If you have a clear plastic dressing over your wound, Do NOT remove dressing until follow-up. You may shower directly over this water-proof dressing. You may not get in a hot tub or pool and immerse the incisions underwater for six weeks but you may get in the shower and let the water run over them. Pat the incisions dry afterwards. There is no need to place any ointment over the incisions. Sometimes significant bruising is seen in the front of the shoulder or along the biceps muscle. This is normal and is related to mild internal bleeding after surgery. It is better to keep them dry. If you notice drainage from the incisions, swelling or increased pain 5 days after surgery please call the office. Redness around the incision is very common and should not be a concern unless it is associated with drainage 5 days after surgery, redness spreading away from the incision or fevers.
It is often very difficult to sleep in the week or two following shoulder surgery. The surgery itself may interfere with your sleep-wake cycle. In addition, many patients have increased shoulder pain lying flat on their back. We recommend that you try sleeping in a recliner or in a reclined position in bed. This is often much more comfortable. You may place a pillow between your body and your arm and also behind your elbow in order to move your arm away from your body slightly. This often helps with the pain. You should wear your sling when you sleep.
Operating a motor vehicle may be difficult due to your inability to use your operative arm. If you should have an accident or get pulled over while wearing a sling, the authorities may consider that driving while impaired. The decision to drive is based on your comfort level with driving essentially one-handed. If you need to drive, you should wait at least until you have seen your doctor at the first postoperative visit. You should not drive under any circumstances if you are still taking narcotic pain medication. Once you are out of your sling you may drive once you feel safe operating a vehicle.
The decision to prescribe physical therapy and when to start these activities is made on a case by case basis. This will be discussed with you on your first postoperative visit. It is rare that you surgeon will prescribe therapy before your first postoperative visit.
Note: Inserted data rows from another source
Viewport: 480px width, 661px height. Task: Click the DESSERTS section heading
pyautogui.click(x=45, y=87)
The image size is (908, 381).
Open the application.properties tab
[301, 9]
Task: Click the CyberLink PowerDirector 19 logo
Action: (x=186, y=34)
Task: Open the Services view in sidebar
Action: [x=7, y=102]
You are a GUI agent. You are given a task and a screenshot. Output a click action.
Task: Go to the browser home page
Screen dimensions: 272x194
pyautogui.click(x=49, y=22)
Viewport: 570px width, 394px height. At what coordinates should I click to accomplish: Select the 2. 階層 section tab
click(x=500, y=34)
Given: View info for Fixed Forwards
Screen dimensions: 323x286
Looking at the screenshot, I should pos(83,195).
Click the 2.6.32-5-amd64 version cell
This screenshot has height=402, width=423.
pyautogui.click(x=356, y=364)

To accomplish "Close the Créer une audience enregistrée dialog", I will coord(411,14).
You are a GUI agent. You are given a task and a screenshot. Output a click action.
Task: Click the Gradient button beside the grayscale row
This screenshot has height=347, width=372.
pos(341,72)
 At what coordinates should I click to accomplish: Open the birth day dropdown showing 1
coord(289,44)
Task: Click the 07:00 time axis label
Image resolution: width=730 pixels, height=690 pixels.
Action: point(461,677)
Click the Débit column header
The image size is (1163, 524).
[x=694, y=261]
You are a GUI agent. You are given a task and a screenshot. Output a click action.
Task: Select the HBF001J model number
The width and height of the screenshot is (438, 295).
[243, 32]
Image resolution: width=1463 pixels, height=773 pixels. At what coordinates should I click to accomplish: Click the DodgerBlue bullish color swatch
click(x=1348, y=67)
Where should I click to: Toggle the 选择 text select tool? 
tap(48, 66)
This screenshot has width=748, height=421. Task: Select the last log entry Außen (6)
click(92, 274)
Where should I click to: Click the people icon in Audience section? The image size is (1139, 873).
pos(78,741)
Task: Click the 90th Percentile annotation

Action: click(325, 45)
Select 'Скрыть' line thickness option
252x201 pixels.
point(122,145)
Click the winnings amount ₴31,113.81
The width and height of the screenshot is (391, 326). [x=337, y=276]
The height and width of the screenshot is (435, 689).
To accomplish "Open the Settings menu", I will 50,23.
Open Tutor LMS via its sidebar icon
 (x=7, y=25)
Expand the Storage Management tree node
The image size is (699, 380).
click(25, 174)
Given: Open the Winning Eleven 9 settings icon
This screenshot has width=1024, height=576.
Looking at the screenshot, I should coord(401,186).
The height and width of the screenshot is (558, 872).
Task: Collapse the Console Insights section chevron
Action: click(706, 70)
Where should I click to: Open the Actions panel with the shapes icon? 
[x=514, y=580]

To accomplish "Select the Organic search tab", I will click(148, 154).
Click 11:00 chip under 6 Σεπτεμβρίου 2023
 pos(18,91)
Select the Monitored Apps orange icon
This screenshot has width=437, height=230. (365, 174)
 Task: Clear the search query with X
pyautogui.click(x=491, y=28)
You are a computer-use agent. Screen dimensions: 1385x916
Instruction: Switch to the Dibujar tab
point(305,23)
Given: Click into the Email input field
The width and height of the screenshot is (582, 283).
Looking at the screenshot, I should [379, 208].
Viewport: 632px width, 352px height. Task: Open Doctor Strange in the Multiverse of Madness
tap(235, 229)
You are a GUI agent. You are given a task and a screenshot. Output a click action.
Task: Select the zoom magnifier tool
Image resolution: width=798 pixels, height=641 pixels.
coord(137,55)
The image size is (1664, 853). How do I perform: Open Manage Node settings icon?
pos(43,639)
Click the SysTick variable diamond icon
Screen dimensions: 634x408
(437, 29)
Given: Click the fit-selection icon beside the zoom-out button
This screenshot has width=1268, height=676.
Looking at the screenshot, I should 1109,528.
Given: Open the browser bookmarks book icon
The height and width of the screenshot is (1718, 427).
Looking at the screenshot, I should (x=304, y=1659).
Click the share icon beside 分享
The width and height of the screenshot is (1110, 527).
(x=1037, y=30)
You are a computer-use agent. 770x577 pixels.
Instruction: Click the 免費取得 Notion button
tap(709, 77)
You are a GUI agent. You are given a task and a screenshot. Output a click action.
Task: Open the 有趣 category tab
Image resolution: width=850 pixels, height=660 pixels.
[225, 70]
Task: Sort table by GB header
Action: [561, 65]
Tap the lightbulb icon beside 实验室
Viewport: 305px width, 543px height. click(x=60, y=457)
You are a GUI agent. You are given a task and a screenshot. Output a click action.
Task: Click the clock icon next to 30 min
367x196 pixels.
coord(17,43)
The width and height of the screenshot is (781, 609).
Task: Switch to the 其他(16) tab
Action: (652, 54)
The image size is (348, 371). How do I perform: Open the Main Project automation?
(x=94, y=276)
You may be instructed by your surgeon /recovery room nurse to begin gentle range of motion exercises on the day of surgery. These will be self-directed exercises that you start on your own.
- Generally, a follow up appointment has been made for you at the time of surgery. You can call the office to confirm your appointment for 10-14 days after surgery. Notify our office if you have any of the following:
- Fever over 101.5 degrees.
- Excessive blood on your dressing.
- Numbness or tingling in your arm or hand that was not present before surgery and has lasted more than 24 hours.
- Drainage from any incision that last longer than 4 days following surgery.
Do the following exercises while lying on your back unless you were told differently.
**Undo the outer sleeve of your sling.
1. Hand - Bend fingers to make a tight fist, then straighten fingers completely.
2. Wrist - Bend hand downward, then upward.
3. Forearm - Rotate forearm so palm is up, then down.
4. Elbow - Bend, then straighten completely.
NOTE: If you had a biceps tenodesis, you want to use your nonoperative arm to bend your elbow. DO NOT bend your elbow on its own at this stresses the tenodesis repair.
**Exercises 1 - 4 are done actively, 3-4 times a day, 10-15 repetitions.
**Reconnect sling after completing exercises.